Current evidence for pyrethrum root is limited to in vitro, animal studies, and traditional use documentation, with no published human clinical trials available. Animal studies show 94.10% analgesic efficacy at 300 mg/kg dosing, superior to diclofenac's 43% pain reduction in acetic acid-induced abdominal contractions. Anti-inflammatory effects reach up to 98% inhibition in animal models, with wound healing acceleration up to 100%. The moderate acute toxicity profile shows an LD50 of 45.847 mg/ml in extract form, indicating the need for careful dosing protocols in any future human applications.

Nutritional Profile

- Pyrethrins: Bioactive compounds with insecticidal and potential anti-inflammatory properties.
- Flavonoids: Including quercetin and kaempferol, provide antioxidant and anti-inflammatory benefits.
- Terpenoids: Contribute to its aromatic and bioactive profile.
- Minerals: Calcium, magnesium, and potassium for musculoskeletal and nerve support.
- Saponins and Alkaloids: Contribute to various traditional medicinal uses.

Preparation & Dosage

- Consume 500–1000 mg of extract daily under professional supervision.
- Brew 1–2 grams of dried root in hot water for 10–15 minutes, up to twice daily.

Synergy & Pairings

Role: Polyphenol/antioxidant base
Intention: Cognition & Focus | Detox & Liver
Primary Pairings: - Turmeric (Curcuma longa)
- Ginger (Zingiber officinale)
- Ashwagandha (Withania somnifera)
- Echinacea purpurea

Safety & Interactions

Acute toxicity evaluation by Jawhari et al. (2021) in Swiss mice found that aqueous and methanol extracts of both Anacyclus pyrethrum var. pyrethrum and var. depressus exhibited no mortality at tested doses, suggesting a relatively favorable acute safety profile, though subchronic and chronic toxicity data remain limited (PMID: 33776312).
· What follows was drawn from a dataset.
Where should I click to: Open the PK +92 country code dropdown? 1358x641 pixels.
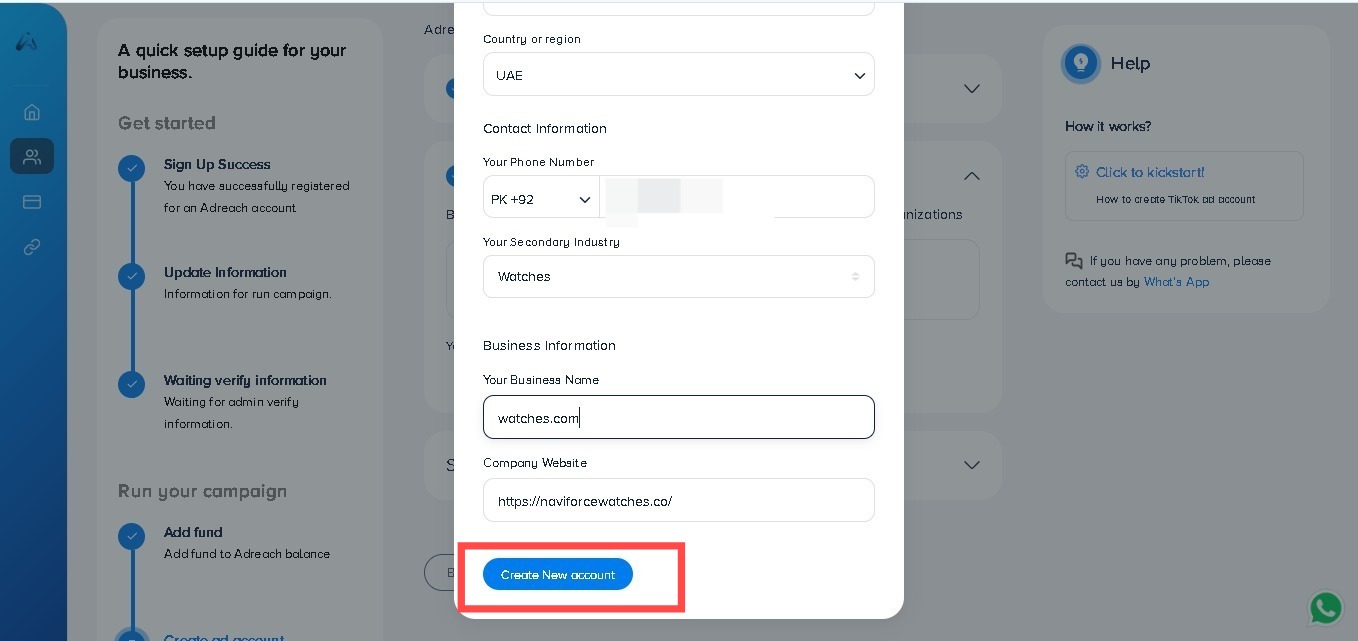point(541,199)
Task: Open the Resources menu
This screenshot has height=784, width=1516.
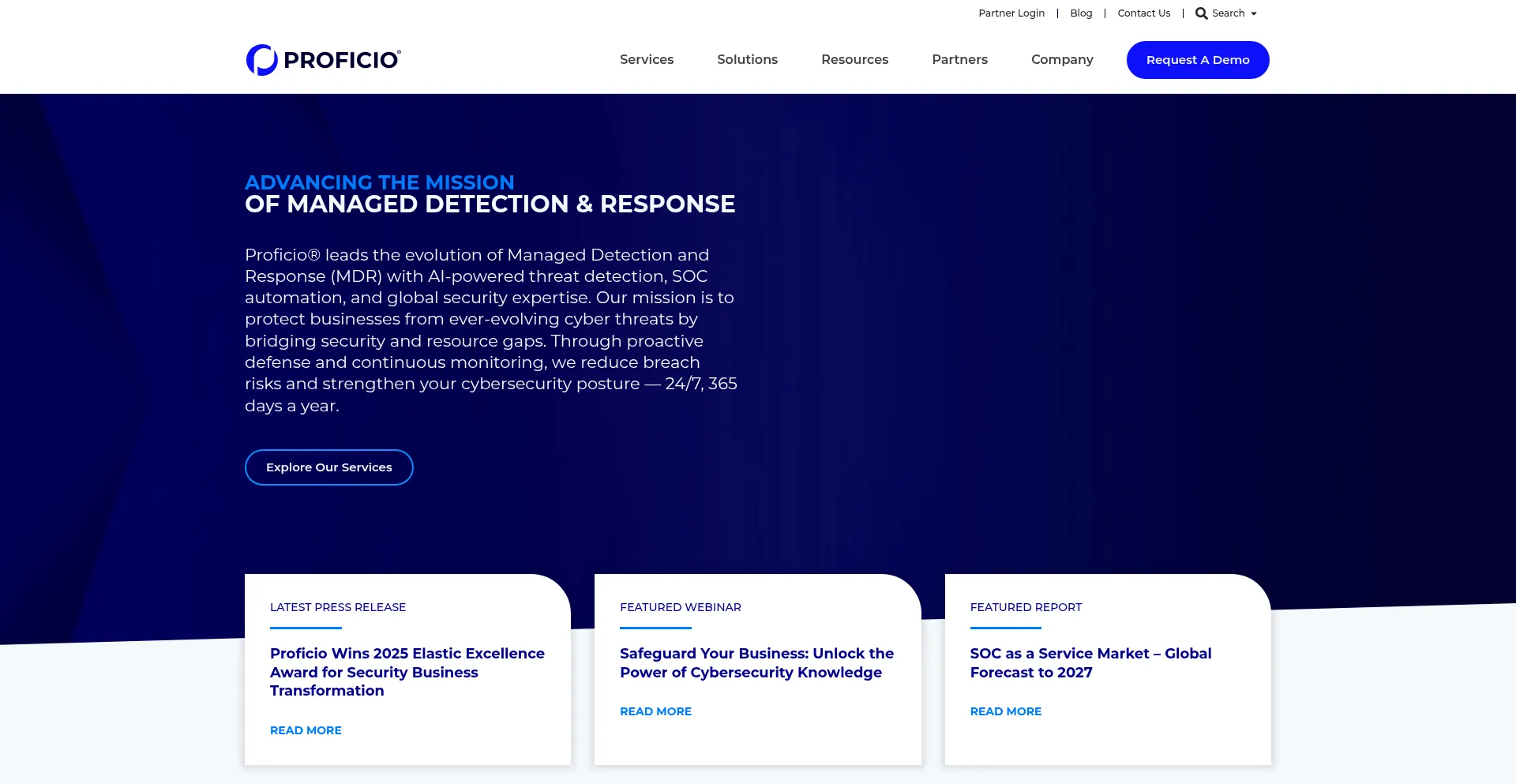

Due to its potent COX-2 and 5-LOX inhibition, pyrethrum root may theoretically potentiate the effects of NSAIDs, anticoagulants (e.g., warfarin), and antiplatelet agents, increasing bleeding risk; concurrent use warrants clinical caution. No formal CYP450 interaction studies have been published for A. pyrethrum, but the alkaloid-rich profile (including neopellitorine and related compounds, PMID: 38692343; PMID: 39216630) suggests potential for hepatic enzyme interactions, particularly CYP3A4 and CYP2D6, warranting caution with narrow-therapeutic-index drugs. Pregnant and breastfeeding women should avoid pyrethrum root due to insufficient human safety data, and individuals with known Asteraceae/Compositae allergies may experience cross-reactive hypersensitivity.